HOLLYWOOD, BOOK PUBLISHING, AND OTHER MEDIA OUTLETS are designed to give audiences stories that they will want to take in, but, all too often, the system that is used to determine whether or not a narrative will connect with readers and watchers — and, therefore, whether or not a particular story will ever see widespread distribution — neglects to consider the audience as a diverse blend of people who enjoy good stories. Instead, the publishers, producers, and distributors who decide what gets published and when choose to put out stories based on so-called “mainstream appeal” — that is, appeal to an imaginary audience that is largely white and largely male.
Those who participate in this system and are not bothered by it spin the decision catalyst, not as an upholder of the status quo, but as a type of common-sense business acumen. These are the stories that sell, they say. Audiences enjoy them, to the tune of millions every year. Why would we fix what isn’t broken?
Because the system is broken. Yes, androcentric stories and whitewashed casts make money, but they don’t bring in the kind of profits that diverse books and movies do. According to Mic:
Over the past decade, a box office hit about a man — think the Harry Potter series, or about a group of men like Wild Hogs — grossed an average of $80.6 million. In the same period, a hit film about a woman grossed an average of $126.1 million. That means, on balance, top-grossing movies about women earned $45.5 million more at the box office than movies about men.
And yet, in spite of all evidence to the contrary, publishing powerhouses continue to deliver cracker-bland stories about pretty girls and their strong, silent beaus. When a charming, funny, and eye-poppingly appealing movie comes out to upset the apple cart with a woman-rich ’80s revival — yes, Virginia, I’m talking about Ghostbusters — angry, male “fans” of the original do everything in their power to stop the project from achieving any sense of success.
Ironically, those same self-avowed purists were upset in 2012, when Amandla Stenberg was cast to play Hunger Games character Rue in the film franchise based on Suzanne Collins’ YA book series. Readers took to Twitter to express their displeasure with the decision to cast a black actress in the role, and many felt that it “ruined” the movie. Collins’ description of Rue as “a twelve-year-old girl from District 11 [who] has dark brown skin and eyes” did not sink in with these majority white — or “mainstream” — audience members. Instead, as one Tumblr user pointed out:
These people are MAD that the girl that they cried over while reading the book was “some black girl” all along. So now they’re angry. Wasted tears, wasted emotions. It’s sad to think that had they known that she was black all along, there would have been [no] sorrow or sadness over her death.

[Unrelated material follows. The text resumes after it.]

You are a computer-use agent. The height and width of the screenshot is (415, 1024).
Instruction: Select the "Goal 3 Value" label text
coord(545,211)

This problem goes beyond race and sex, however. All too often, entertainment media present stories about marginalized people from the “more relatable” perspectives of their white, male, straight, wealthy, healthy, able-bodied, Christian acquaintances, friends, and family members. Ostensibly, the story should be about the person whom society has othered, but instead of allowing that person to tell his or her own tale, publishers and producers place a generic, privileged stand-in between that character and the audience.
And so we learn about racism through the eyes of an economically secure little white girl who sees racially charged violence play out in her hometown. How a man who has been diagnosed with autism perceives the world is presented as a foil to his frustrated neurotypical brother’s experience. We see the day-to-day life of a homeless person only after his son finds him on the street.

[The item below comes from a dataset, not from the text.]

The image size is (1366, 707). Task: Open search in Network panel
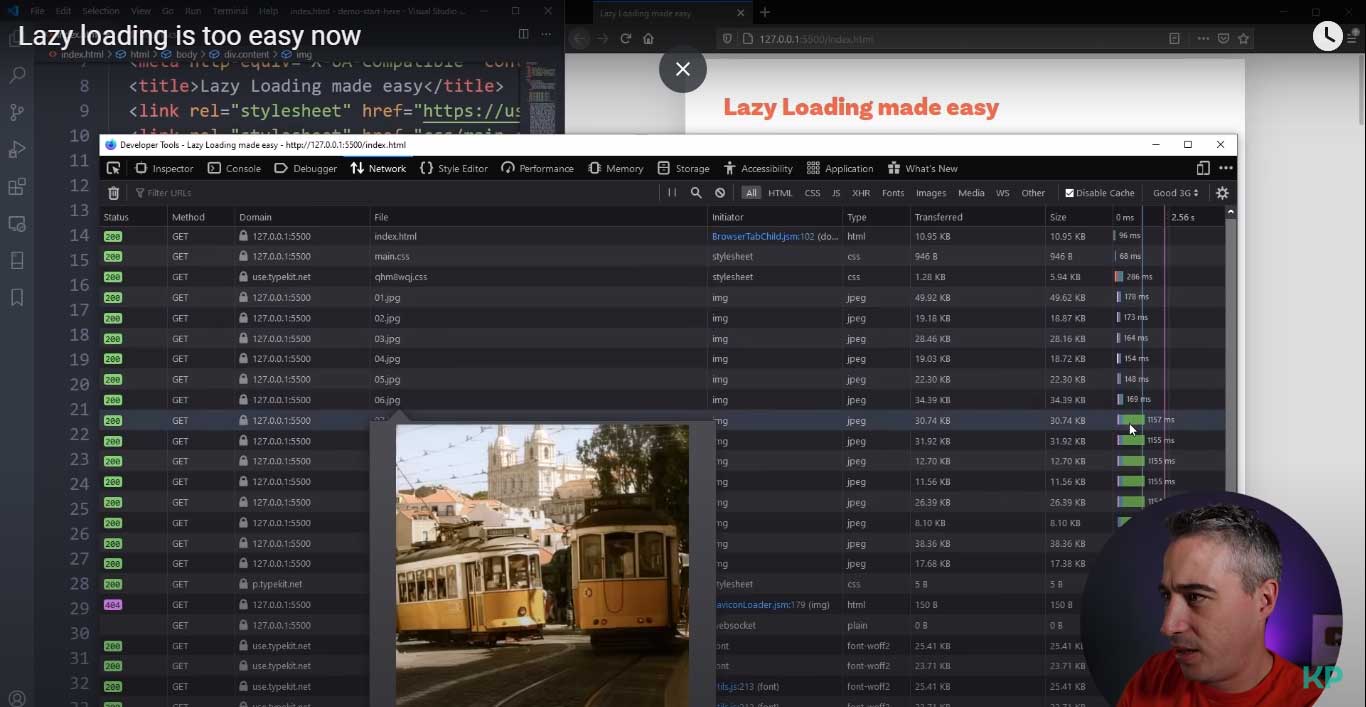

In all of these stories, the conflict does not come from society’s rejection and abuse of the marginalized person. Instead, it takes place within the privileged narrator, who must decide how they feel about an issue that they are able to walk away from at the end of the day. Told in this way, points of marginalization become catalysts for privileged narrators’ personal growth. The little white girl realizes that people who are nice to her might not be so kind to those who are different. The selfish younger brother must sacrifice his interests to dutifully micromanage his neuro-atypical brother’s life. The well-to-do son, capable of bringing his father in from the cold, must decide whether being homeless is punishment enough for whatever slights he feels his father inflicted upon him during childhood.
So, the next time you see me bristle over Eurocentric storytelling and transphobic casting, understand that it’s because I’ve watched this movie, over and over again, until I’m sick of it. I want stories about people whose lives and existences are impacted by marginalization. I don’t want to hear your privileged narrative.